> **Task objective**: Reproduce exactly the lines from the top of the records below through the line holding "Click the shelter".

----- Excerpted records -----

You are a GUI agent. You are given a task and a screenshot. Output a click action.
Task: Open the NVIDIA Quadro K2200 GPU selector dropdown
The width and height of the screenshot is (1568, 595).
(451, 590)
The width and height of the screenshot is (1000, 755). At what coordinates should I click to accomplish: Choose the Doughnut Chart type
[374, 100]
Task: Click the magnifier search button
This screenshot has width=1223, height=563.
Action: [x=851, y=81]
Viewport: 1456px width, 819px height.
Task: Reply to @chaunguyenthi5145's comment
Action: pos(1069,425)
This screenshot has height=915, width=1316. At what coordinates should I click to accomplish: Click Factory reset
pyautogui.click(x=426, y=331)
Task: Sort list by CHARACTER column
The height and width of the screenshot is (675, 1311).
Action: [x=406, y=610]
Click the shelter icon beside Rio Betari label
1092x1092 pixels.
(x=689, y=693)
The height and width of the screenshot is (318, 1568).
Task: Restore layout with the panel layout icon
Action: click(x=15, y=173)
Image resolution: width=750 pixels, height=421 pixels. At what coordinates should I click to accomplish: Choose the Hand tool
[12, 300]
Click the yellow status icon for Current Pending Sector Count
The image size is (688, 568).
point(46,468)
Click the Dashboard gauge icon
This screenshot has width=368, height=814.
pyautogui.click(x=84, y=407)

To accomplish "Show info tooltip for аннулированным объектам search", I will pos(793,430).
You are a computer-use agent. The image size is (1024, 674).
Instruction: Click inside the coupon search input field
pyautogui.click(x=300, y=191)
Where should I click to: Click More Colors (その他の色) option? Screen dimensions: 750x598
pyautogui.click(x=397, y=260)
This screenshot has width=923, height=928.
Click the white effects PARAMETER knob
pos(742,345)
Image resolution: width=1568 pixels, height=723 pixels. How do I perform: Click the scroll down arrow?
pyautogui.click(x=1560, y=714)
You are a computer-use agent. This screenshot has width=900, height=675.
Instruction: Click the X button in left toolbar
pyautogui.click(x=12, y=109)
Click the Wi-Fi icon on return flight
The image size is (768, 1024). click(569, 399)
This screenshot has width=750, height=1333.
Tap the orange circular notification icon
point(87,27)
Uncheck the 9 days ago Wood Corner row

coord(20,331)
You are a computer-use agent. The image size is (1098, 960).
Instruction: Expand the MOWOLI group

-----

> **Solution below**:
You are a GUI agent. You are given a task and a screenshot. Output a click action.
Task: Open the NVIDIA Quadro K2200 GPU selector dropdown
The width and height of the screenshot is (1568, 595).
(451, 590)
The width and height of the screenshot is (1000, 755). At what coordinates should I click to accomplish: Choose the Doughnut Chart type
[374, 100]
Task: Click the magnifier search button
This screenshot has width=1223, height=563.
Action: [x=851, y=81]
Viewport: 1456px width, 819px height.
Task: Reply to @chaunguyenthi5145's comment
Action: pos(1069,425)
This screenshot has height=915, width=1316. At what coordinates should I click to accomplish: Click Factory reset
pyautogui.click(x=426, y=331)
Task: Sort list by CHARACTER column
The height and width of the screenshot is (675, 1311).
Action: [x=406, y=610]
Click the shelter icon beside Rio Betari label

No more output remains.